Paul Vecchiali est un grand cinéaste français qui a commencé sa carrière au début des années soixante et aura réalisé une trentaine de longs métrages. Il est décédé en janvier 2023, quelques jours à peine après avoir achevé le montage de son dernier film. Aussi le respect dû à sa mémoire devrait-il nous inspirer un peu de mansuétude.
Mais hélas, sorti de ce contexte funéraire, "Bonjour la langue" ne vaut pas tripette. J’avais déjà eu la dent (très) dure avec son antépénultième film sorti en 2020, "Un soupçon d’amour".
"Bonjour la langue", dont le titre prend le contre-pied de celui du dernier film de Godard, "Adieu au langage", semble être l’ultime désir de cinéma d’un réalisateur que son producteur n’a pas voulu contrarier. Il a été tourné dans le jardin du vieil homme au Plan-de-la-Tour dans le Var. Il n’a pas dû coûter grand-chose : une journée de tournage à peine, deux acteurs (et un troisième qui fait une courte apparition), trois décors, une caméra fixe.
Pascal Cervo donne la réplique au maître. Il fut l’un de ses acteurs fétiches, à l’affiche de plusieurs de ses films. Les deux hommes sont donc liés par une profonde amitié.
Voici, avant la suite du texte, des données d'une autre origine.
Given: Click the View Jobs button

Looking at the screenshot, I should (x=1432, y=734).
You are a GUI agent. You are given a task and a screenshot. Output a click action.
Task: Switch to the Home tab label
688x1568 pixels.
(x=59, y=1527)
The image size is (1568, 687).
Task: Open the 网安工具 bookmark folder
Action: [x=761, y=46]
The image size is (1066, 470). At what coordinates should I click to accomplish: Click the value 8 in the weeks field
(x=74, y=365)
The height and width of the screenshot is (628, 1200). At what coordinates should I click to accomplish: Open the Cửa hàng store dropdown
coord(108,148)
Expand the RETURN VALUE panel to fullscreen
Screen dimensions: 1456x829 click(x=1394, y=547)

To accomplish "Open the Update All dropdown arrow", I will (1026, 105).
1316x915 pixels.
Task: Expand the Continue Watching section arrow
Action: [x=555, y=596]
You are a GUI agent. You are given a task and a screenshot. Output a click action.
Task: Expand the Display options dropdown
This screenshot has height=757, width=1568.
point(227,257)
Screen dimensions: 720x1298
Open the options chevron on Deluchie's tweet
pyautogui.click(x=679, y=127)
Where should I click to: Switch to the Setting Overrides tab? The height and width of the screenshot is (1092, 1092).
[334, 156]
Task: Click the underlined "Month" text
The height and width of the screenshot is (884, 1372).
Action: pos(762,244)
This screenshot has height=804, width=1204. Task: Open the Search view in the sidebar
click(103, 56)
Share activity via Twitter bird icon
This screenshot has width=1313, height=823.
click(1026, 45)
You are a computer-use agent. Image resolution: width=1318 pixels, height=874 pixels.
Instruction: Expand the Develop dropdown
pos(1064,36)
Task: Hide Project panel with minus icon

Mais cela suffit-il à faire un film ? Leur dialogue n’était pas écrit. Il est largement improvisé. Ils se coupent la parole, parlent, parlent, au point de nous donner le tournis. Une révélation ouvre la dernière scène. Le film a la politesse de se terminer au bout d’une heure vingt. C’est sa seule qualité..
Il y a longtemps que je n'avais vu un film de Vecchiali, et c'est un peu avec surprise que je m'y suis tenté...Un Vechialli vieillissant, il y donne son age, en face d'un comédien dont j'ignorais tout qui interprète son fils. Le décor est planté: 1h20 de dialogues père-fils, dans la campagne Draguecienne, et on se laisse prendre au jeu, car Vecchiali ne jour pas son propre röle, nulle mention de cinéma, on parle de musique pour son fils, sans plus. Evidemment les relations passées père-fils occupent l'essentiel du discours, tout cela venant presque naturellement, sans ennui, sans pathos (allez, un peu sur la fin...) Il en résulte un film superbe, passionnant, dont on sort revigoré, même si on sait que ce fut son dernier.
On regarde en apnée ce film entièrement improvisé. Paul Vecchiali sait que ce sera vraisemblablement son dernier film. Il retrouve l'acteur fétiche de la dernière partie de sa cinématographie. L'histoire du père et du fils est sous-tendu par le long compagnonnage entre le réalisateur et l'acteur. C'est un pur moment de cinéma.